Completed: September 29, 2013

What a fun surprise today! When I arrived at the amazing Visitor Center for DeSoto National Wildlife Refuge (NWR) I learned that they had a Junior Ranger program, or as they call it, Junior Refuge Manager.

This program is well designed for all ages. No age range is given. The number of activities that you complete are based on three time frames; your first visit or you only visit once a year, you visit a couple times a year and if you visit regularly. If I lived in this area not only would I visit regularly, but it would be a great place to volunteer.

Besides managing and preserving the wildlife this preserve has historical importance.
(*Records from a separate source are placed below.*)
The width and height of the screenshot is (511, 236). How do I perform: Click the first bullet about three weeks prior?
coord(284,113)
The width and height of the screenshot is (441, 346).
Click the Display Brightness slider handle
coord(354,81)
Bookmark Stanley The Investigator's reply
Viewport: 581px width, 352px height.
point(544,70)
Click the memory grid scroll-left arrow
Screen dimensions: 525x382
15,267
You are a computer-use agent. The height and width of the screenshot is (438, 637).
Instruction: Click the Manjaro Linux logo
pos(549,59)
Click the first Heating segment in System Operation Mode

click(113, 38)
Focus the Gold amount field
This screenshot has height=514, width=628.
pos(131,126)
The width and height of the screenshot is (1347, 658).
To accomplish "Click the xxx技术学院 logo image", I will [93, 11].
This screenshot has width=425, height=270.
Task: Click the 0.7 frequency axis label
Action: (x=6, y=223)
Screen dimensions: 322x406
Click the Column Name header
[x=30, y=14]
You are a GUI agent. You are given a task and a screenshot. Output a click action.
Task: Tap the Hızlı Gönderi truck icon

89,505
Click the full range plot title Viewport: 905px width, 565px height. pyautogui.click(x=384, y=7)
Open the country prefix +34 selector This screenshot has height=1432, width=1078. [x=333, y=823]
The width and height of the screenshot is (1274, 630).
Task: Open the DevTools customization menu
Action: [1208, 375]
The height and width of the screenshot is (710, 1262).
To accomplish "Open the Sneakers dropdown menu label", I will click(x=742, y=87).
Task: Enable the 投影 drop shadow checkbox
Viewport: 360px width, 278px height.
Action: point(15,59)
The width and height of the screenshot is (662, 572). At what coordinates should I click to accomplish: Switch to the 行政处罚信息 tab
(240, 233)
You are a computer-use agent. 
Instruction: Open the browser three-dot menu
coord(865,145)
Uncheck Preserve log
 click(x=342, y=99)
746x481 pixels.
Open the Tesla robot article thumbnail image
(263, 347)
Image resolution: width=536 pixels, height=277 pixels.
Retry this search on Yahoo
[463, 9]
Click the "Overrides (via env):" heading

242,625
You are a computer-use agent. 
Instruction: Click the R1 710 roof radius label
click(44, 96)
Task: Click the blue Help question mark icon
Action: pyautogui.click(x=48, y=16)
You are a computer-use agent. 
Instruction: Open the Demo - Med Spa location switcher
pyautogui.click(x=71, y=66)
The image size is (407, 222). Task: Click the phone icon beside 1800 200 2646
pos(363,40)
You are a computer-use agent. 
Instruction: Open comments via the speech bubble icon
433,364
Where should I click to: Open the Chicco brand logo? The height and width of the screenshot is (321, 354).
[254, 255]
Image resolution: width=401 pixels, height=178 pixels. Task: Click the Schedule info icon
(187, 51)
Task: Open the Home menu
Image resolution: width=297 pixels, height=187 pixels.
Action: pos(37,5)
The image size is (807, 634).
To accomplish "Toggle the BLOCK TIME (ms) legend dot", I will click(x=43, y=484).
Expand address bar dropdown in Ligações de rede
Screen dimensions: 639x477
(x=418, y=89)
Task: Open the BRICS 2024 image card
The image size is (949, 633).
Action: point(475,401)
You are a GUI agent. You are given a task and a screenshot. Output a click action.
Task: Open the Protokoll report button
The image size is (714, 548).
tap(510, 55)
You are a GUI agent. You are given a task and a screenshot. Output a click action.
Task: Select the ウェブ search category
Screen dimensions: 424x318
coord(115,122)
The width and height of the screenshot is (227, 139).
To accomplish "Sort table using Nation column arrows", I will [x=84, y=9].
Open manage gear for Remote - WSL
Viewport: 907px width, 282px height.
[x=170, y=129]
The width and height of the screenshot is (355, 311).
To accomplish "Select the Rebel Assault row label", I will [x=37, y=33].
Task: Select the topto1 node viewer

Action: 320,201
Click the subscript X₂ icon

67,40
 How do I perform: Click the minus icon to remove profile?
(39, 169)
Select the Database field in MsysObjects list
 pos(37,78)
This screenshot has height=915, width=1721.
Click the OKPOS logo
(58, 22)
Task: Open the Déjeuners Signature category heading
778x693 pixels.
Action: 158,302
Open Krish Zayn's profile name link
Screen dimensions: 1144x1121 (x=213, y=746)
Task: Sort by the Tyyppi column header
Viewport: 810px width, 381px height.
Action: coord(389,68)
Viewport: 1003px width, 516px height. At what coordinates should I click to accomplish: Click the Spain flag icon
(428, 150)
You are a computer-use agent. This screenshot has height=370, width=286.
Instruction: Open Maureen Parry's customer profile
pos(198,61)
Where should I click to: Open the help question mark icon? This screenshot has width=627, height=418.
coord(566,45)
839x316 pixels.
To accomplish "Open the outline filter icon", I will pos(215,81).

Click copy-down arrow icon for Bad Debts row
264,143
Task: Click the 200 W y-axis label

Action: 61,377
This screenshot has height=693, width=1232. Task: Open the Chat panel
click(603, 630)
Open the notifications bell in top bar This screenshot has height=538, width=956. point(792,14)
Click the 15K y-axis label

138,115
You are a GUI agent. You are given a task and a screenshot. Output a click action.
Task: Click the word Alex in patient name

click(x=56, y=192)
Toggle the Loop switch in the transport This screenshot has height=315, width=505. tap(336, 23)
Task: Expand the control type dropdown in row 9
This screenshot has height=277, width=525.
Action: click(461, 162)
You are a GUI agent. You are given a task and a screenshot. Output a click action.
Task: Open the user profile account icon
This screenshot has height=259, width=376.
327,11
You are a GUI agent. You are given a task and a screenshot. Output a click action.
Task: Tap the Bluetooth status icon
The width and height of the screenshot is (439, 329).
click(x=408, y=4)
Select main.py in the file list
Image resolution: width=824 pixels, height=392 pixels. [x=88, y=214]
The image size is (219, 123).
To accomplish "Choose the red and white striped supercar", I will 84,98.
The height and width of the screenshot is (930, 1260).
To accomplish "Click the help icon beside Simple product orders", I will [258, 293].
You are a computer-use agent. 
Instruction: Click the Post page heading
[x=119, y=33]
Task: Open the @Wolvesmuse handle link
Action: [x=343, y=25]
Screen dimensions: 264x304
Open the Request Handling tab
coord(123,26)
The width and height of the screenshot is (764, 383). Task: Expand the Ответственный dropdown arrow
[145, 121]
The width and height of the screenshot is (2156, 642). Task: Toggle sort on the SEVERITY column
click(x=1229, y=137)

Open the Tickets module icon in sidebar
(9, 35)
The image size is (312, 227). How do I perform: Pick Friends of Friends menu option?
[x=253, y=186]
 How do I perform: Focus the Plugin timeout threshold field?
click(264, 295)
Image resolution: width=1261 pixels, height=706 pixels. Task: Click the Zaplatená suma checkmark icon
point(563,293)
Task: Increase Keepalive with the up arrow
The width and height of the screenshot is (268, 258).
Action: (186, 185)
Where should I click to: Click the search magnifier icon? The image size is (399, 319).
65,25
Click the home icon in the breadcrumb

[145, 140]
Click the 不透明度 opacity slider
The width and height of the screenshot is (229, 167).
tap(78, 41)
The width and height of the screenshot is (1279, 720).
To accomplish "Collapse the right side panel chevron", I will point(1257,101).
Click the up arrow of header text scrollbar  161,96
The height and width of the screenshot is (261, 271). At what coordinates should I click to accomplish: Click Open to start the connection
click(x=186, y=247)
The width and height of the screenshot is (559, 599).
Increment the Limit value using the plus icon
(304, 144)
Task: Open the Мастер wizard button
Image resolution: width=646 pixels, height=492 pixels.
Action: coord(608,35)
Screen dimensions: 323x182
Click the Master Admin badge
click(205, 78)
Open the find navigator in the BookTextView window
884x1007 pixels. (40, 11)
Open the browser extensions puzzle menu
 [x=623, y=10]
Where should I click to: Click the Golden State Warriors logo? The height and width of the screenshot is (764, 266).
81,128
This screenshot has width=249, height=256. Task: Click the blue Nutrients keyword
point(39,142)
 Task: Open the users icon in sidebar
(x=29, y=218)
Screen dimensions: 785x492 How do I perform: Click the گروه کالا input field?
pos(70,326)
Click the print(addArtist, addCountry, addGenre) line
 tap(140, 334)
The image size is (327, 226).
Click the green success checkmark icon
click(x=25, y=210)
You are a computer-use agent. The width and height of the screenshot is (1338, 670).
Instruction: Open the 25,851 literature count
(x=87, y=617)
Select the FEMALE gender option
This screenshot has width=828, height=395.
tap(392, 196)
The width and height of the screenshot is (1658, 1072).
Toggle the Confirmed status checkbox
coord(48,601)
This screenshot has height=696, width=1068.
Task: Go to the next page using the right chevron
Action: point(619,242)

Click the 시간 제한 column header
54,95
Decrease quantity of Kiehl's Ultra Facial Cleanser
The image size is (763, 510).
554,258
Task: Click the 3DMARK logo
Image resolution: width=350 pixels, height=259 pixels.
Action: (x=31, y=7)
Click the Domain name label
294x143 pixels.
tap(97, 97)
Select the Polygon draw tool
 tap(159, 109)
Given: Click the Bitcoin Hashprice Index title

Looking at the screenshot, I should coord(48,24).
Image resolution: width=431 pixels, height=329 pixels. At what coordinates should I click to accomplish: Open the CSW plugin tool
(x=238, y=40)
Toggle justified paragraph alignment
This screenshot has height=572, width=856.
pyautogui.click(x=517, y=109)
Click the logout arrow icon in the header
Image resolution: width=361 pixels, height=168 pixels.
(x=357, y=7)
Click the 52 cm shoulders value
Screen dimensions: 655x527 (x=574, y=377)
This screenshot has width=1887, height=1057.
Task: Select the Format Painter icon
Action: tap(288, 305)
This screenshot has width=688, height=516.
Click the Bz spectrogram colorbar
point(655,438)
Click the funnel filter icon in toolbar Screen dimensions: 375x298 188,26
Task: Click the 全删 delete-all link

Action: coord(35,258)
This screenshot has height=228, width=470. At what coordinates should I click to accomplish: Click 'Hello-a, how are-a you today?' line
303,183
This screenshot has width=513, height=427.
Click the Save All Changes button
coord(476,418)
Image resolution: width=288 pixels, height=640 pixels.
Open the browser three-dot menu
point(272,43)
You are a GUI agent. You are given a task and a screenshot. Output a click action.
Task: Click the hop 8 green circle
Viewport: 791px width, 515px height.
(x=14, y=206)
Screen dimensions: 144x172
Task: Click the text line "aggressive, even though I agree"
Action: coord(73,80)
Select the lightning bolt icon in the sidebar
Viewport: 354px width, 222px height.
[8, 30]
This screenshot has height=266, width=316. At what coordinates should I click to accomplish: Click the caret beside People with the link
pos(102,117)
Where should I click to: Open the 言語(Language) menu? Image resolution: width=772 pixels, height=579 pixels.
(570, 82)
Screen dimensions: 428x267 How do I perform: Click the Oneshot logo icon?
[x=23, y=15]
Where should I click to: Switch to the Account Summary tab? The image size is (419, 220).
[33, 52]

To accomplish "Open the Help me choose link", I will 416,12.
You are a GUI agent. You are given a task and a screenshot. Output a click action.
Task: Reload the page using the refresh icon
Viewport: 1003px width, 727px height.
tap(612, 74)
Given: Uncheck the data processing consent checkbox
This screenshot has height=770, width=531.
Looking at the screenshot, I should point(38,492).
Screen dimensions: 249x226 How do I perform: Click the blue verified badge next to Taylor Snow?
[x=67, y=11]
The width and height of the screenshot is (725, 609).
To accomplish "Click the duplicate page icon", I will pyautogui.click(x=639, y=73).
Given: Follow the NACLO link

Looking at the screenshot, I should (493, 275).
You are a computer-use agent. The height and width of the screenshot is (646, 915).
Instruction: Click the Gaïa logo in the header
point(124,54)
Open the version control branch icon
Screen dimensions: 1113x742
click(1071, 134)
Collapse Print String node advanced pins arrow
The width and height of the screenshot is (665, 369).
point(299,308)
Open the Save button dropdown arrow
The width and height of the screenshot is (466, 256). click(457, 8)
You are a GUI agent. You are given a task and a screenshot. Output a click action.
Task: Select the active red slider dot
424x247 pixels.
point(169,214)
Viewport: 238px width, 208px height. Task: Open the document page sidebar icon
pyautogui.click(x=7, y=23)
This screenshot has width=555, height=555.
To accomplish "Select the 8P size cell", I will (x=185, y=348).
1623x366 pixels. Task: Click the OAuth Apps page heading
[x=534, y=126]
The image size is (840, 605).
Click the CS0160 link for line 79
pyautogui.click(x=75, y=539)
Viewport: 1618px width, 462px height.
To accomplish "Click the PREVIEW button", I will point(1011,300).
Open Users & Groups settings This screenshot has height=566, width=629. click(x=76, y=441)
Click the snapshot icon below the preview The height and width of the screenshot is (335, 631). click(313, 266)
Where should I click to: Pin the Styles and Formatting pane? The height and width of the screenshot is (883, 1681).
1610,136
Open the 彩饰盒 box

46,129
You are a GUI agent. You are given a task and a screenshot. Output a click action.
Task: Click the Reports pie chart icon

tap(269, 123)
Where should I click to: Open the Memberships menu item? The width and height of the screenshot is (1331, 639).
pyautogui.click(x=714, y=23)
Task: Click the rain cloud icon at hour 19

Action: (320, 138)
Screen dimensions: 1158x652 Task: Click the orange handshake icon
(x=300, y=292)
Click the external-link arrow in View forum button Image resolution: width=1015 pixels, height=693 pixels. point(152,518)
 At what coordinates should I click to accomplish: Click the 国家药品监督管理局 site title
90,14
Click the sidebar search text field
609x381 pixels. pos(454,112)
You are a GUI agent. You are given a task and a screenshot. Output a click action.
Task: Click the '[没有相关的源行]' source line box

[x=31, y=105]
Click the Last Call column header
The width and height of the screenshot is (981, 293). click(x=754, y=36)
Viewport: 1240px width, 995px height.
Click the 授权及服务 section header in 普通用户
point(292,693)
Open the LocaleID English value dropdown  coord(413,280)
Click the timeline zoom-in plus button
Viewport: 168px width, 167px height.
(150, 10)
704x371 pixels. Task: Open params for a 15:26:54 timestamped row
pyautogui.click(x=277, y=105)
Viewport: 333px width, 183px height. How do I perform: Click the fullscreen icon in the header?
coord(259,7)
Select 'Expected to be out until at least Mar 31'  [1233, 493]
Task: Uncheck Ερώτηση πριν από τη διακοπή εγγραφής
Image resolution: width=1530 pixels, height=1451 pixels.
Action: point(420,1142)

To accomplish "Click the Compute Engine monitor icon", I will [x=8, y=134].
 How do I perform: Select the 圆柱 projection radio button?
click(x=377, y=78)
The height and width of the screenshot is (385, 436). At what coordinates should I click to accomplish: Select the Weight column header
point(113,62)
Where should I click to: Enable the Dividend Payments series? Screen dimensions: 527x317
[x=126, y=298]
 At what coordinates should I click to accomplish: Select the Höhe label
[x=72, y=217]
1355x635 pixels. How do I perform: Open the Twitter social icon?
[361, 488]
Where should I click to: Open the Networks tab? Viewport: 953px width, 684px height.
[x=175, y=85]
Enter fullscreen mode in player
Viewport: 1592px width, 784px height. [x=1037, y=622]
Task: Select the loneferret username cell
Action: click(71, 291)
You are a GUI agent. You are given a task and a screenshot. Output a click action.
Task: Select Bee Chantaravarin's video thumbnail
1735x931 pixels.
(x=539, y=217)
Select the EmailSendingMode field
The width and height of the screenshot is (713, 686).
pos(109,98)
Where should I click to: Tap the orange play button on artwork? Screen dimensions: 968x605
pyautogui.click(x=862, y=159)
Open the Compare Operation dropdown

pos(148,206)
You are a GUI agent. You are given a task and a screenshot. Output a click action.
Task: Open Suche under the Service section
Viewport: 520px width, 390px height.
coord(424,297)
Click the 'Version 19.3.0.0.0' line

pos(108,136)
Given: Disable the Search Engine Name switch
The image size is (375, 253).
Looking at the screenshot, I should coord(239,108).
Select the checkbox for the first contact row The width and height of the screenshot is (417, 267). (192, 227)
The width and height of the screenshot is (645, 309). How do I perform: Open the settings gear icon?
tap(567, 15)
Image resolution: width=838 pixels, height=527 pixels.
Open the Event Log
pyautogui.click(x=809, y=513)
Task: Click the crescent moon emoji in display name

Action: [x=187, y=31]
Lewis & Clark camped here in 1804. In 1865 the steamboat Bertrand sunk on part of the river that became part of DeSoto NWR. It was discover and excavated at the end of last century, the mud preserved the cargo. The boat was on it’s way west, to supply the pioneers. The pictures below show some of the incredibly well-preserved cargo.

One of our favorite birds was hanging around on a path near the VC, the Great Blue Heron. It was also confirmed that the squirrels in the area are Fox Squirrels.

While there I received their Junior Ranger award; badge and certificate. Plus the ranger on duty offered an array of other items; pins, bags, coffee cup, etc to choose from, as an additional award. I selected the Blue Goose hatpin.